Türkiye’nin politikasına gelirsek…
Türkiye yönetimi bir yandan Rusya ile iş yaparken bir yandan da Esad karşıtlığını yükseltmenin işe yarayacağını düşünüyor. Çünkü Batı’da bu formülü almak isteyen epeyce aktör var. Türkiye ısrarla bu politikanın işe yarayacağı inancında. Bunu teklif ediyor ABD’ye, İngiltere ve Fransa ile diğerlerine “Bu bölgede Sünni Müslümanların hamisi olarak ve sizin bu bölgedeki planlarını uygulayacak müttefikiniz olarak Türkiye’yi seçmeniz durumunda sizinle mükemmel uyumlu çalışabilirim. Ama SDG’yi ve başka aktörleri tercih etmeyin. Rusya ile de benim bir dengem var, onlarda eğer bu sahada muhalif Sünni sahanın bir hamisi olacaksa beni tercih ediyor” diyor. Dolayısıyla bu Türkiye’nin elini çok güçlendiriyor. Türkiye giderek daha güçlü pazarlık yapabilecek bir konuma geliyor. Bu nasıl sonuçlanır, sadece Suriye ile ilgili değil, daha başka. Türkiye’deki yönetim ile Batılı merkezlerin arasında ki uyumsuzluklarla çok daha ilgili bir konu. Ankara’nın lehine sonuçlanması için daha fazla olasılık beliriyor Afrin ve devamında. Bu bakımdan Afrin’de farklı gelişmeler olur mu, derseniz radikal bir değişiklik beklemiyorum. Afrin’in Azez’den farkı bu sahanın çok büyük bir bölümünün Kürtlerden oluşması. Dolayısıyla burada düzeni sağlamak ve kabul edilebilir bir yönetim oluşturmak çok zor Türkiye açısından. Ancak geniş kesimlerin rızasına dayanmayan bir yerel yönetim orada kurulabilir ki, buda orada güvenliği ve refahı sağlayamaz. Dolayısıyla Türkiye kendi Kürt sorununun sahasını genişletmiş olur Afrin’i elinde tutmak suretiyle. Öte yandan hem Rusya ile hem Batı ile olan ilişkilerinde pazarlık gücünü arttıran bir tutulma noktası olduğunu söyleyebiliriz.
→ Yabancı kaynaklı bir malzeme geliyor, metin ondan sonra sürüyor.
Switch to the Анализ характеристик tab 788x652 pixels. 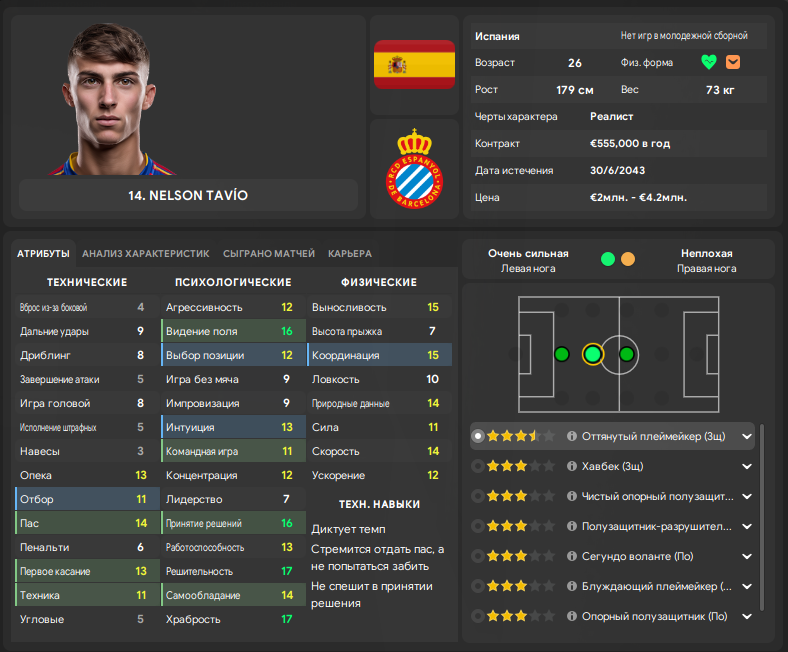click(145, 254)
Rusya nasıl bir Türkiye istiyor?
Gerek Rus, gerek Türk taraflarının açıklamaları yeterince durumu yansıtıyor. Belirli bir işbirliği içinde olduklarını ama her konuda anlaşamamış olduklarını da herkesçe bilindiğini söylediler. Belli konularda işbirliği yapıyorlar, Suriye savaşında iki gücün ayrı taraflarda olduğu dönemlerde de bu ilişki vardı, Astana’da partner olduklarında da var. Türkiye’deki bu ilişkinin karakterine ilişkin Macron’unda belki yanıldığı nokta şu; Türkiye’nin Rusya ile olan ilişkisi Rusya’nın kanatlarının altına girmiş bir Türkiye değildir. Türkiye, Rusya’ya onun en fazla bekleyeceği şey olan, daha fazlası mümkün değil, Batı ile Rusya arasındaki gerilimlerde tarafsız konumda kalmak. Sovyet politikası da buydu. Sovyetlerde Türkiye’nin Sovyetlere geçmeyeceğini biliyordu ama daha dengeli siyasete geçmelerini beklediler 1945’ten sonra. Bu hala devam ediyor. Şu an Putin yönetiminin bütün arzusu NATO’dan çıkmayacaksa bile NATO’nun her politikasına katılan, özellikle Karadeniz güvenlik politikaları çerçevesinde, Batı’nın piyonu gibi davranmayan bir Türkiye istiyor. Bu noktaya da yaklaştılar. Bu noktada Türkiye ile Rusya’nın daha uyumlu bir hale geldiğini biliyoruz. Buda Rus dış politikası açısından önemli bir kazanım. Türkiye açısından önemli kazanımlar var; hem ekonomik hem de Batı ile her sorun yaşadıklarında, geçmiş yıllarda olduğu gibi dönüp “çaresiz değilim. Rusya var, Çin var ve İslam dünyası var” diyebileceği bir sahaya çekilebiliyor. Bu iki tarafında kendi açılarından göreceli olarak kazançları olan bir politika.
Saldırıda Türkiye’ye "tarafını belirle" mesajı var mı?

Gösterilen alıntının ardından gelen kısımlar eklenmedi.